The Daily Gamecock

USC's McNair aerospace center gets second $5 million gift

Officials from USC and the McNair center gather for the announcement of a $5 million donation Thursday.
Officials from USC and the McNair center gather for the announcement of a $5 million donation Thursday.

Lowcountry businesswoman donates for aeronautics research as program takes shape

 

USC’s aerospace research center has received a second $5 million gift, the university announced Thursday, adding to the center’s developing structure and landing it a well respected researcher to take the helm.

The gift, from Anita Zucker, the chief executive officer and chairman of the North Charleston–based InterTech Group, establishes the Zucker Institute for Aerospace Innovation and the McNair Chair, a new position.

The institute and chair position both contribute to the developing structure of the McNair Center for Aerospace Innovation and Research, which was established last year when Darla Moore pledged $5 million to promote aeronautics research in a state where the industry has been growing since Boeing arrived in North Charleston in 2009.

Moore named the center for Ronald McNair, a native of Moore’s hometown, Lake City, S.C., who died in the Challenger shuttle disaster.

How the funds will be spread out isn’t fully set yet, USC President Harris Pastides said, but they’ll primarily go toward applied research and development, faculty and graduate researchers and a new set of four degree programs. They’ll also be used to leverage the SmartState program’s matching funds initiatives, Pastides said.

The first of those academic programs — master’s degrees in aerospace engineering, the state’s first, and in engineering management — will roll out in the spring. They’ll be offered on campus and online.

USC’s board of trustees approved a contract with Dallas-based Academic Services to offer graduate degrees online; the company isn’t charging up front for the service but will receive a third of the tuition the programs bring in.

Those programs will be followed up in the fall by bachelor’s and master’s degrees in systems design, Pastides said.

And as Zafer Gürdal, the new McNair Chair and the center’s technical director, sees it, creating a set of degrees is the center’s first step on the way to gaining international prominence.

When he applied for the position, he pitched a 15-year plan that starts by establishing degree programs and partnerships with the aerospace industry and would later focus more on garnering research funding and creating doctoral positions, Gürdal said.

A primary focus is on building relationships with companies in the industry, and Pastides said USC was considering a membership model to draw them in. For that to work, he said, it’ll have to provide businesses with innovation and solutions.

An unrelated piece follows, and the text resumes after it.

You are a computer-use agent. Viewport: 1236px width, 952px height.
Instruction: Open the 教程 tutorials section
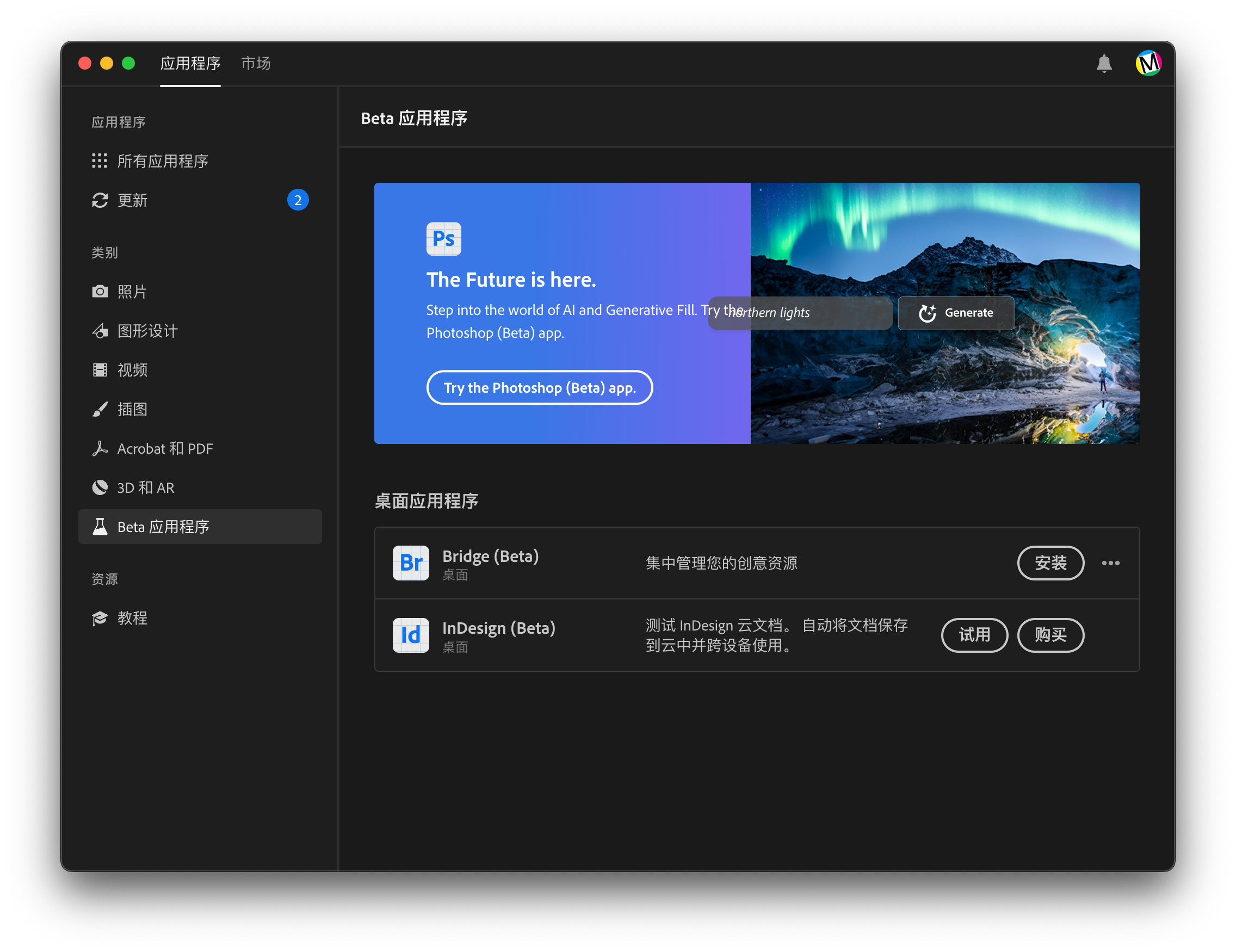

“It won’t be successful if we don’t meet technological needs,” Pastides said, adding that memberships would serve more as investments than as philanthropy.

But Gürdal, who ran research programs at Virginia Tech and at the Netherland’s Delft University of Technology, cautioned that while he sees potential in the McNair Center — enough to draw him from the Netherlands — its results won’t be immediate.

“It’s an opportunity I wouldn’t want to miss,” he said. “It’s going to take time.”

The center has also been working to develop partnerships to attract students from around the state, including with the Governor’s School for Science and Math, IT-oLogy and programs in the College of Engineering and Computing, university spokesman Wes Hickman said.

Rep. Jim Clyburn praised those relationships and the prospect for them to educate young South Carolinians.

“The McNair center serves as a living legacy for the precocious child who says, ‘Why not?’ and those who look at space and dream of what is beyond our earthly barriers,” Clyburn said.

The gift is Zucker’s first to the university, Pastides said, though she has served on the President’s Initiative Committee and a panel that has advised USC’s Carolina’s Promise capital campaign.

In June, the Zucker family gave Clemson University $5 million to build the Zucker Family Graduate Education Center in North Charleston.

The center has been touted as a player in what state officials hope could be a growing industry in South Carolina’s economy.

“I commend you for the next big thing for the University of South Carolina — and the sixth congressional district,” Clyburn said.